I tilt my head to the side, a little confused as if I missed part of the conversation.

"It's very apparent that the two of you care a lot for each other."

My first instinct is to shake my head, to reject his observation, but the man just witnessed me coming into the house all wide-eyed and worried until I had my arms around her. There's no real way to deny that we have some sort of connection, and it feels like it would be disrespecting Caitlyn if I said otherwise right now.

"I have to trust that if that situation blows up, it won't affect my son."

I register the warning in his tone and dip my head in understanding. Without another word, he leaves the room. I sit at the bar, finishing my bottle of water and fighting the urge to go to her for half an hour.

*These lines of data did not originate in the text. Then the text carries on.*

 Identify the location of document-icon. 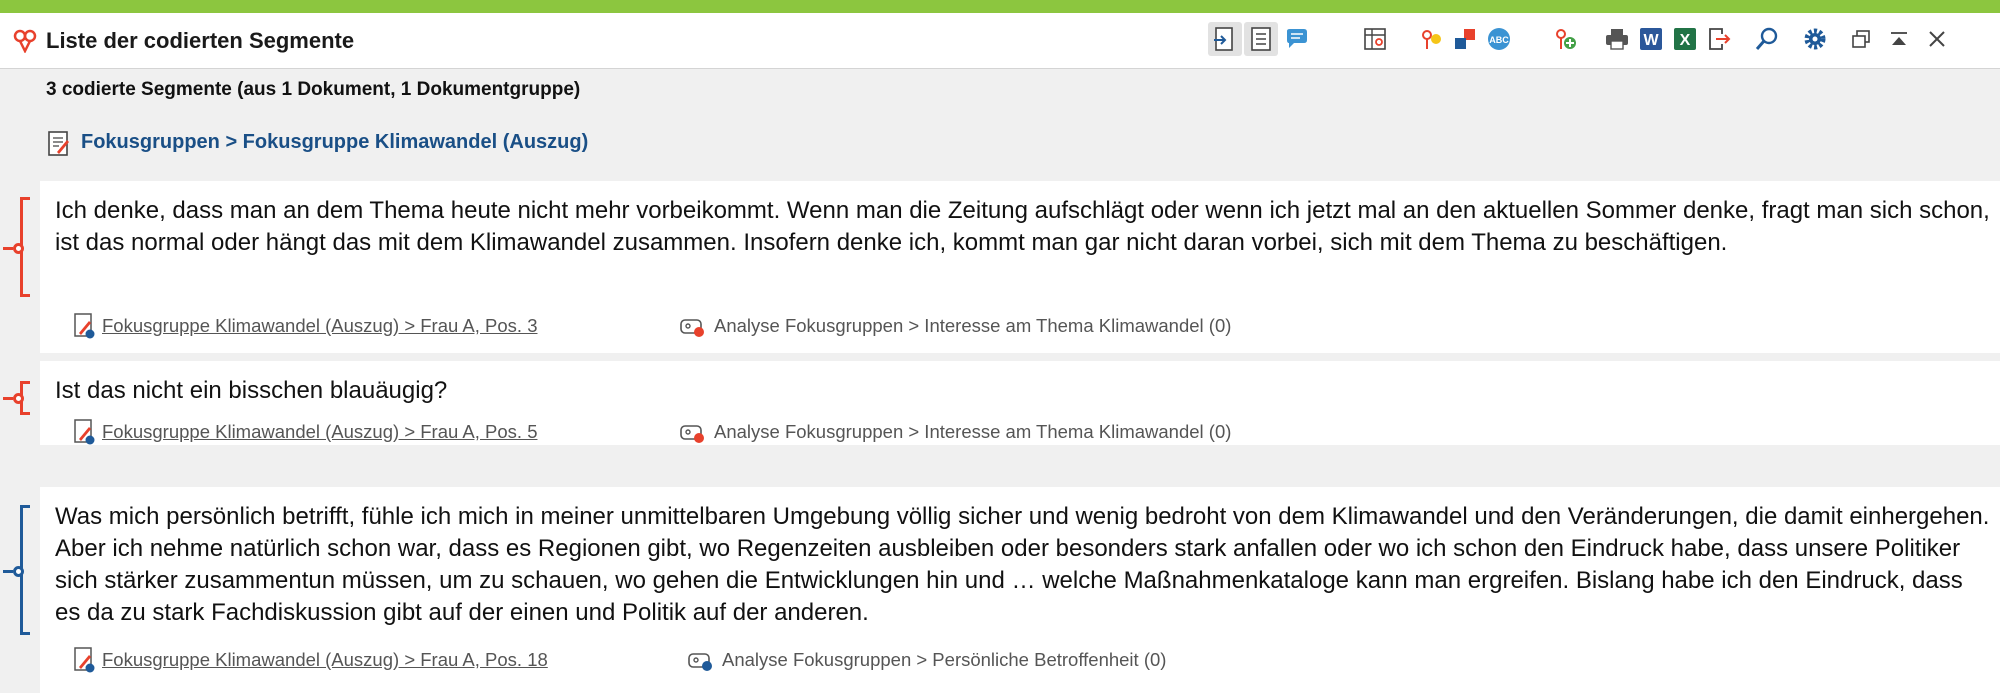
(58, 144).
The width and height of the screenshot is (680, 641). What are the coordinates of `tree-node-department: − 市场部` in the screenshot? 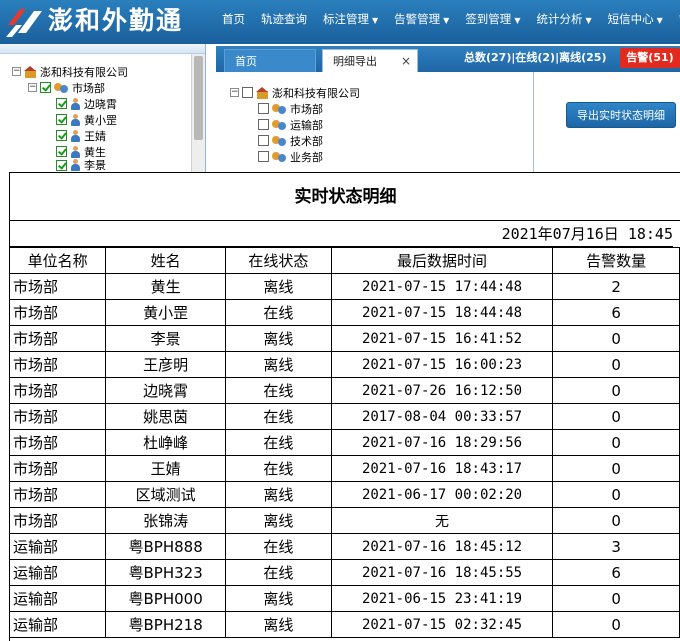 It's located at (66, 88).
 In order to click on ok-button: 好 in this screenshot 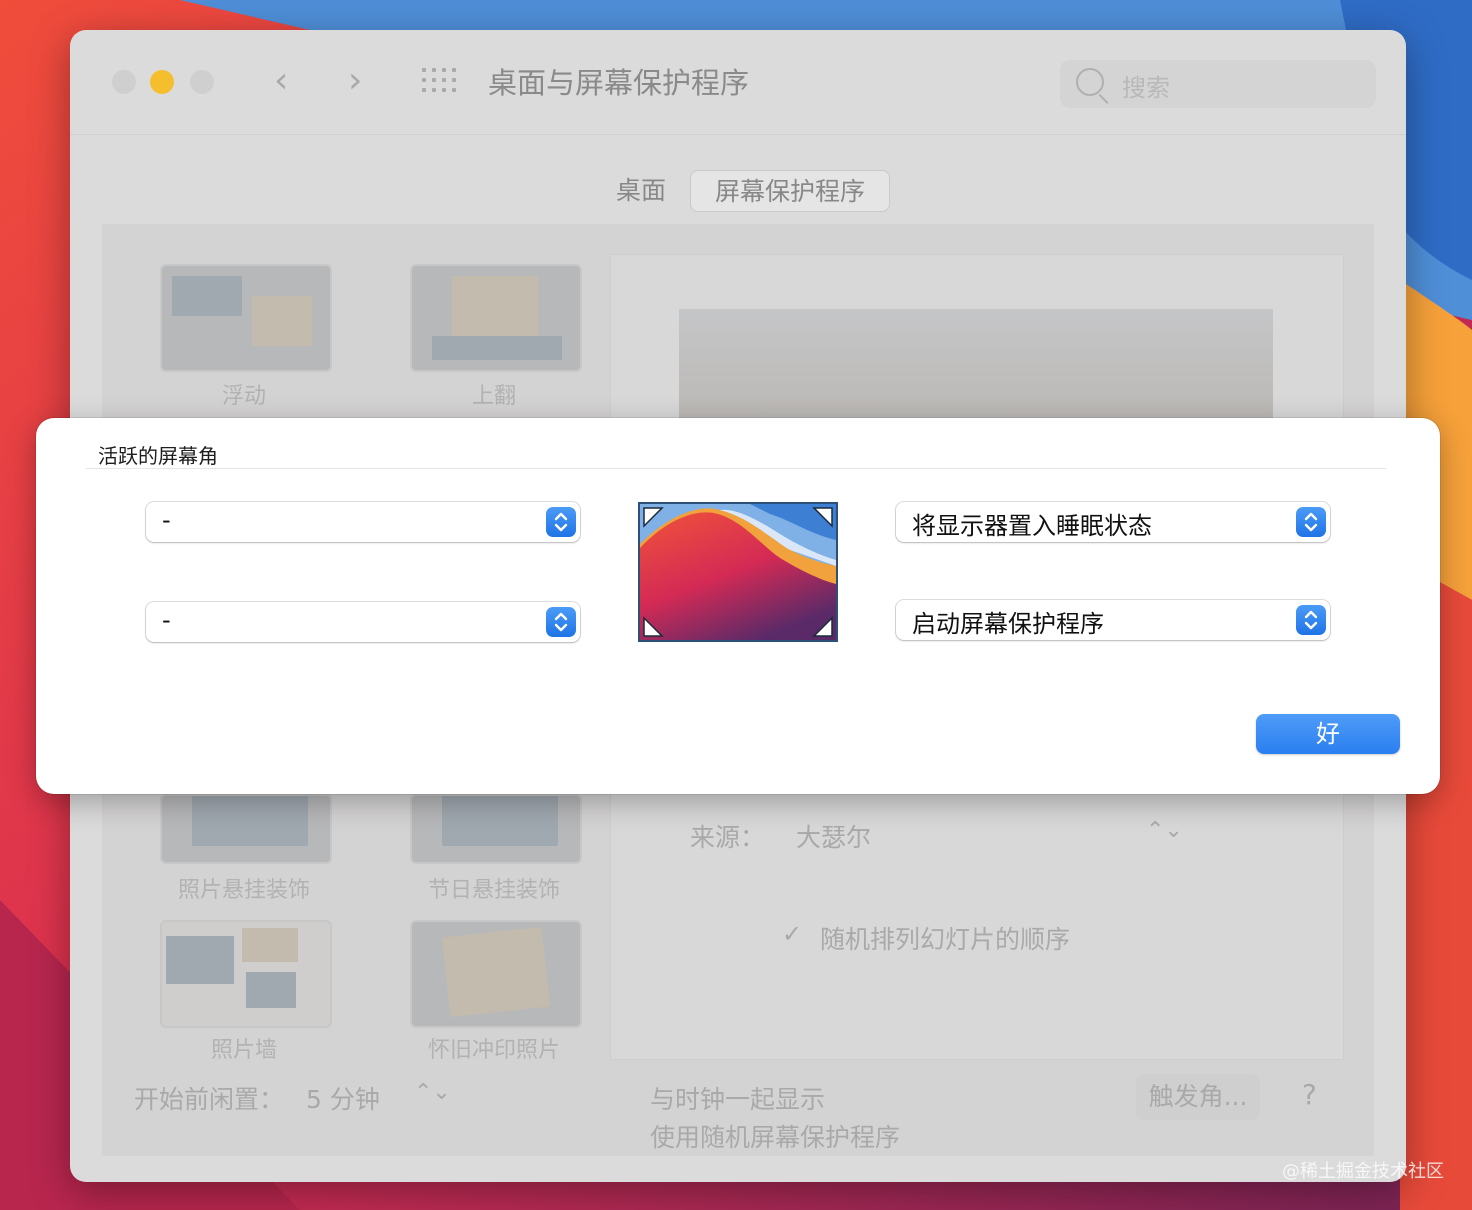, I will do `click(1328, 734)`.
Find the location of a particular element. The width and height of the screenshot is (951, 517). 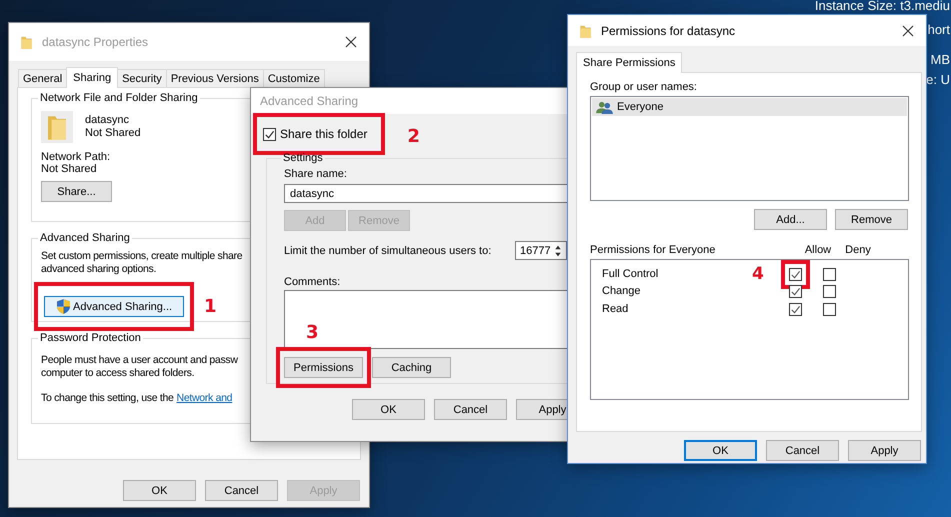

share-name-label: Share name: is located at coordinates (316, 174).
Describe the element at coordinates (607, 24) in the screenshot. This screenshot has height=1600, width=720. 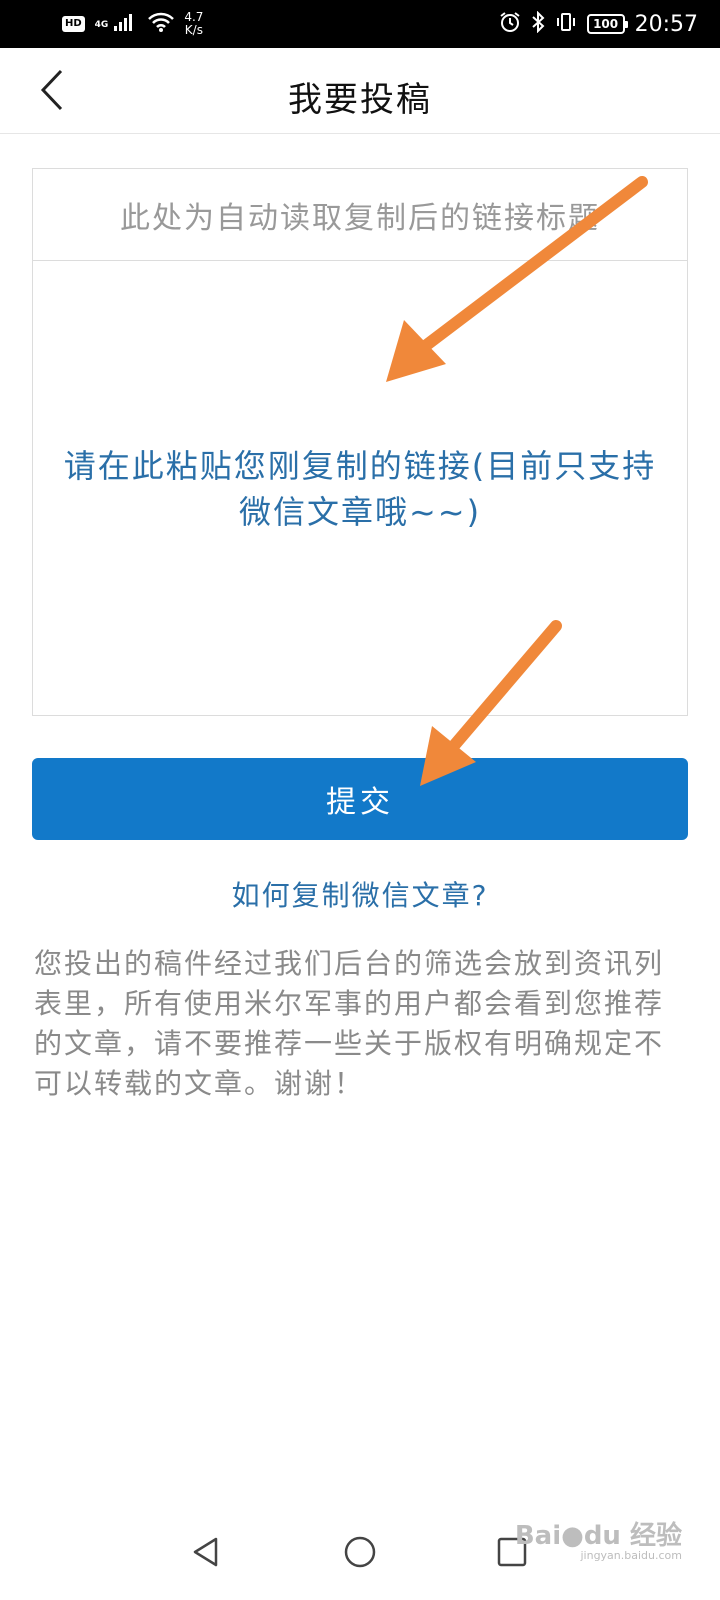
I see `battery-icon: 100` at that location.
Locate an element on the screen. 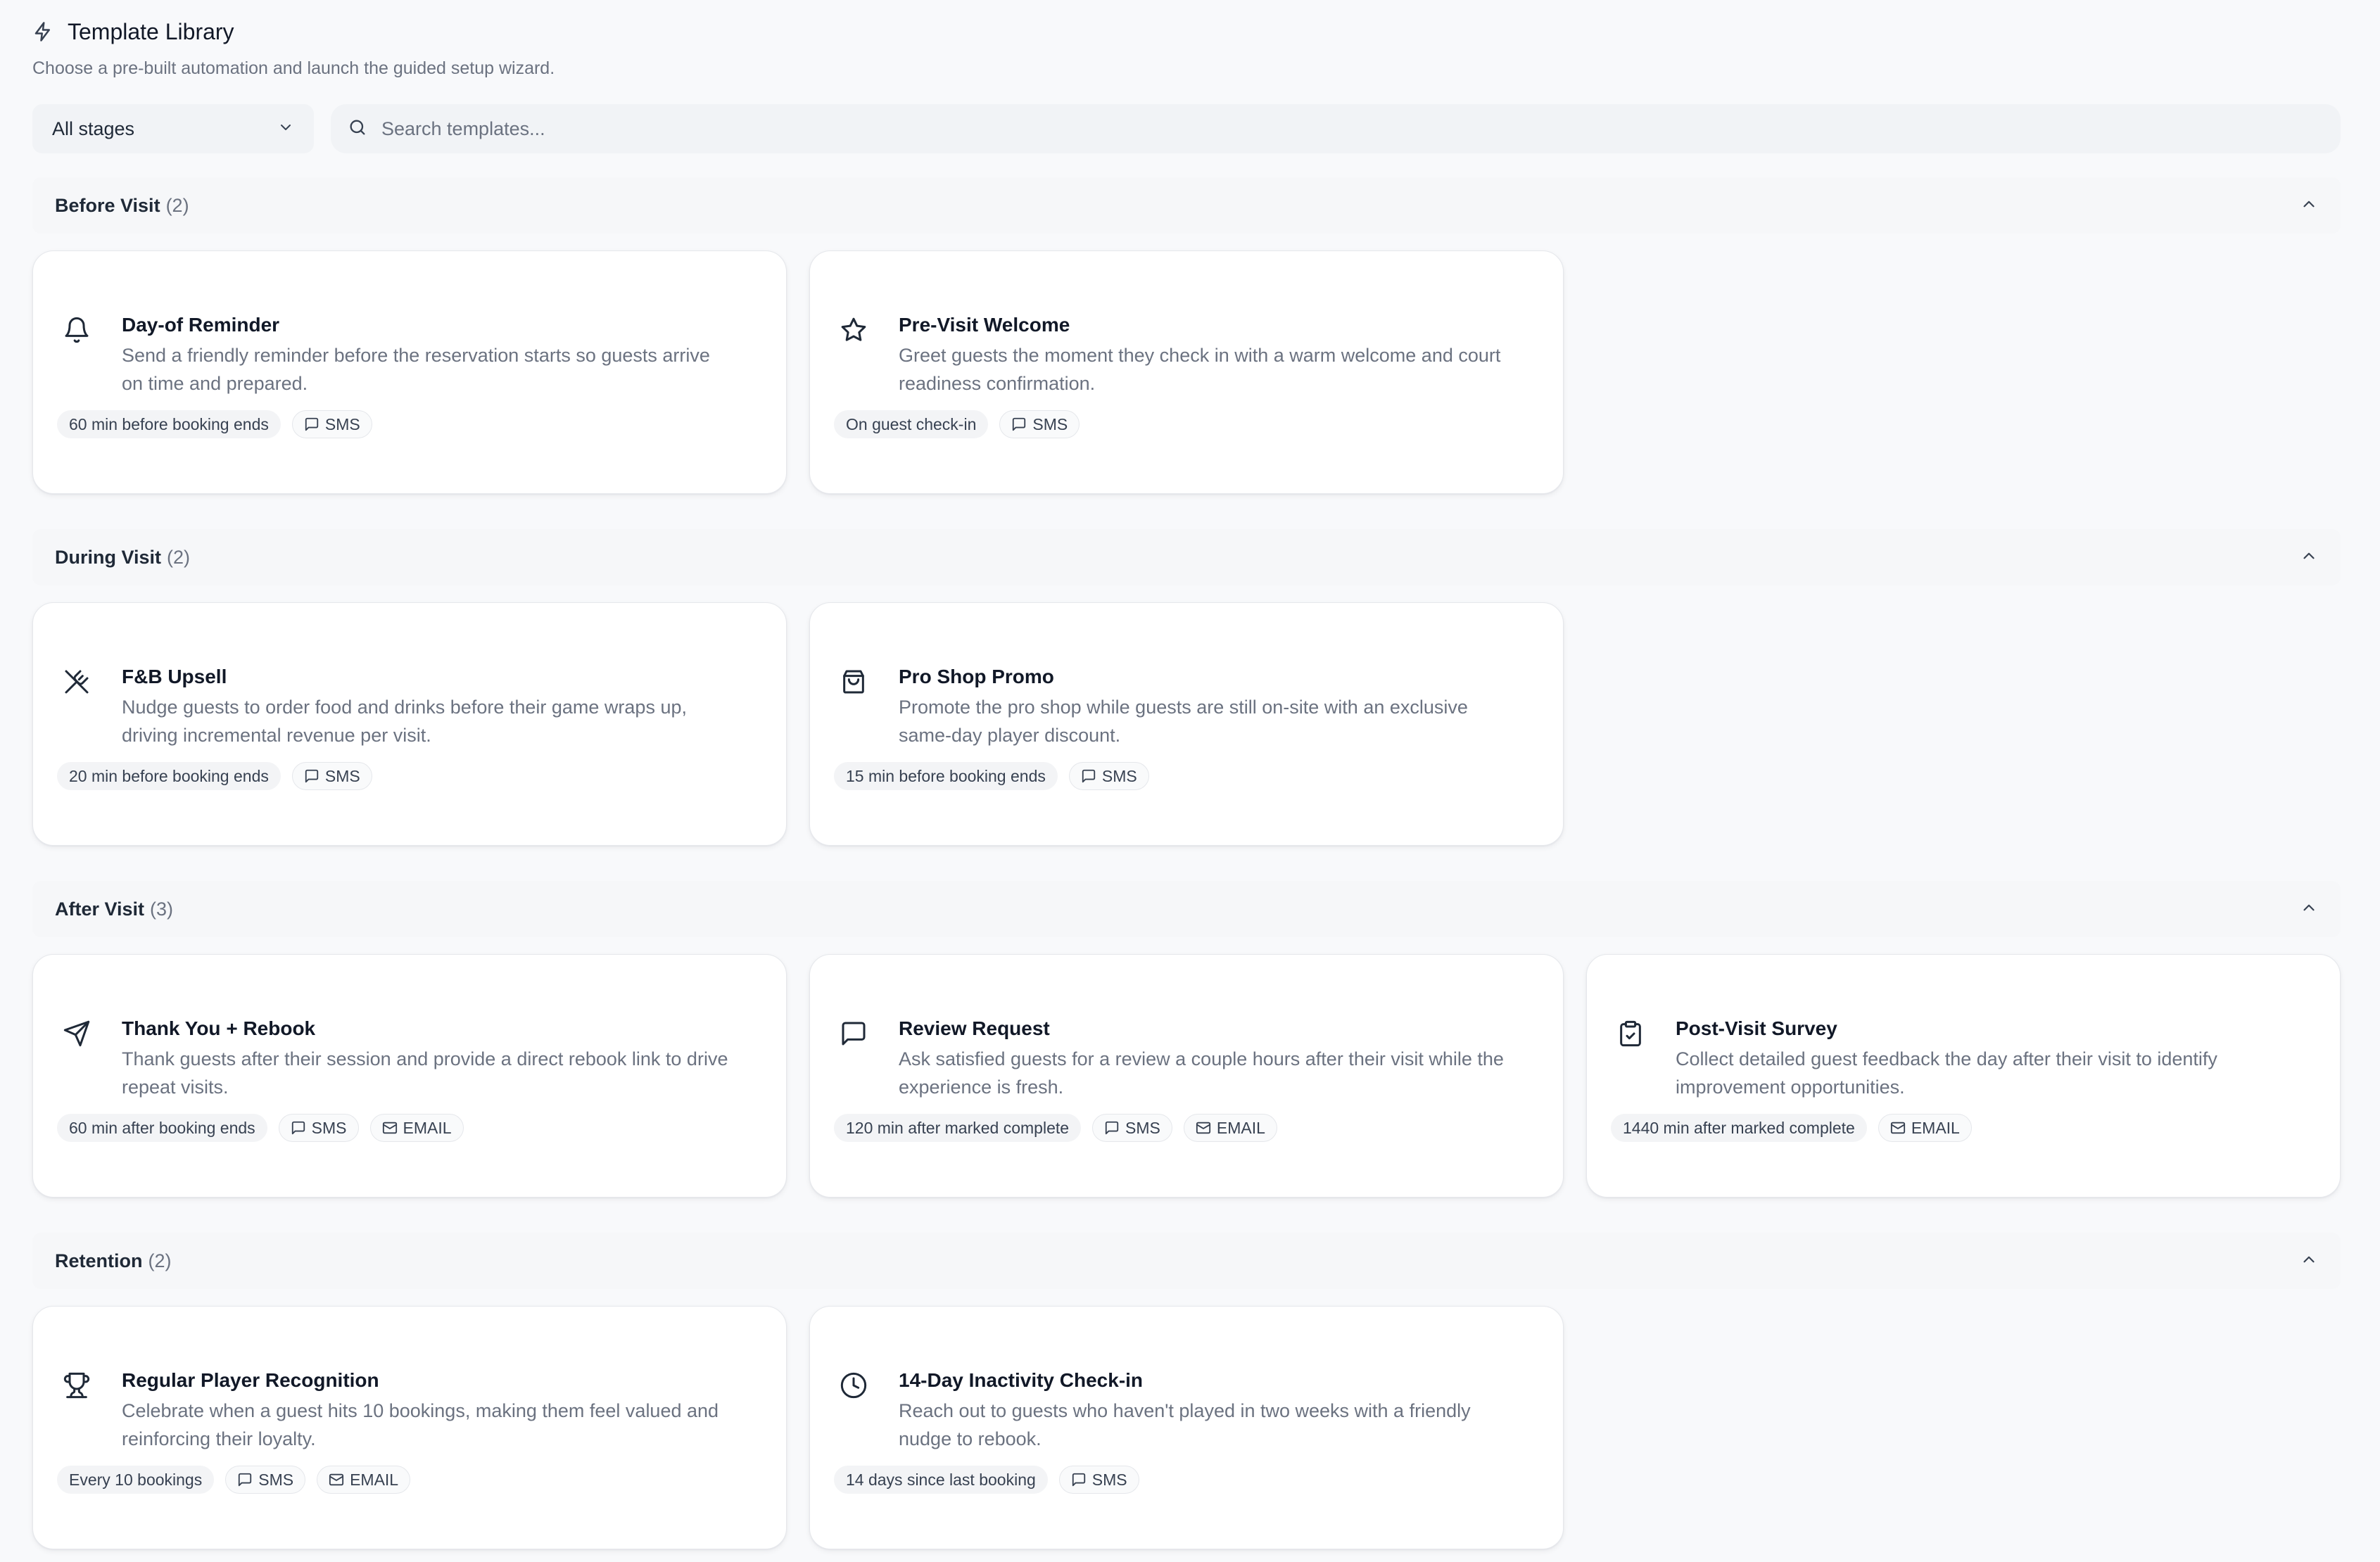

When I find it more than a little difficult to keep my eyes open, I put my empty bottle in the recycling bin and head up the stairs, doing my best and failing when I try not to look at her door.

The fact that she's under the same roof is as much a relief to me as it is a complication, and I know my next conversation needs to be with her about our expectations.

I don't think it's going to go very well. I just have to hope that she's mature enough not to let it affect her work so Jericho doesn't jump in my shit the way I know he's expecting he's going to have to.